**Stored records**

════════════════════

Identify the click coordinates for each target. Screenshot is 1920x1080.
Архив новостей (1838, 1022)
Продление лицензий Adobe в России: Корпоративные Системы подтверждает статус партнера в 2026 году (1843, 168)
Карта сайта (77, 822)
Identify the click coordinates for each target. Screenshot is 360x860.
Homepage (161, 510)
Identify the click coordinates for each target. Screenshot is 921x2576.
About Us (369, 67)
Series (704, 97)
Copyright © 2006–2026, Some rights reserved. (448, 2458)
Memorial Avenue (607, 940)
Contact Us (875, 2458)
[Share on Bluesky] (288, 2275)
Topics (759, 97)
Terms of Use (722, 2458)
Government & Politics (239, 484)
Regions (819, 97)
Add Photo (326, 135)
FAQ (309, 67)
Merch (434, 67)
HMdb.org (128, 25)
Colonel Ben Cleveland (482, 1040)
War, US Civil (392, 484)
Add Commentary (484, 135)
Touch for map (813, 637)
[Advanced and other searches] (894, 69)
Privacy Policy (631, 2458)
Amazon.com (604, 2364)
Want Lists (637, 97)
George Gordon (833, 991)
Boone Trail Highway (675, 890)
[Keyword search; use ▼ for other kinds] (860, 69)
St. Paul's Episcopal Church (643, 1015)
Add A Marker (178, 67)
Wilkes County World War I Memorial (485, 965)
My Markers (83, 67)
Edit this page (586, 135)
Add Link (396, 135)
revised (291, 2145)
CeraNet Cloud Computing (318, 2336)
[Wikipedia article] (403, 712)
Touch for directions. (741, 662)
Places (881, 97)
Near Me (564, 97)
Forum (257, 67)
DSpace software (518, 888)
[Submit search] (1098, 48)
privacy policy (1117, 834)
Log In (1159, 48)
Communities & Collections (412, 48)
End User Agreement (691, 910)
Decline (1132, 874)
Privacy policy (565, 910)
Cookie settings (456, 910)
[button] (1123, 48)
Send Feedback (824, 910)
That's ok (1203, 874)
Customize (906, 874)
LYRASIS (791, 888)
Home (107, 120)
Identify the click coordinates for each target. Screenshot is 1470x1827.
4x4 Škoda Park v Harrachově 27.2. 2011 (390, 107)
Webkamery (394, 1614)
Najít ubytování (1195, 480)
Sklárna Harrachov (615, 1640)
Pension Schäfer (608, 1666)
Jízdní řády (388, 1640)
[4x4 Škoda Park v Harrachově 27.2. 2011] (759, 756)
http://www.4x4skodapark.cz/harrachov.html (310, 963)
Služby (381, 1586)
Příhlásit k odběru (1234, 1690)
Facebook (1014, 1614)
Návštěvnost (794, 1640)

════════════════════

**Exercise objective**
The answer must be a single number: the count of lines in the entries that include "click".

**Completed task**
4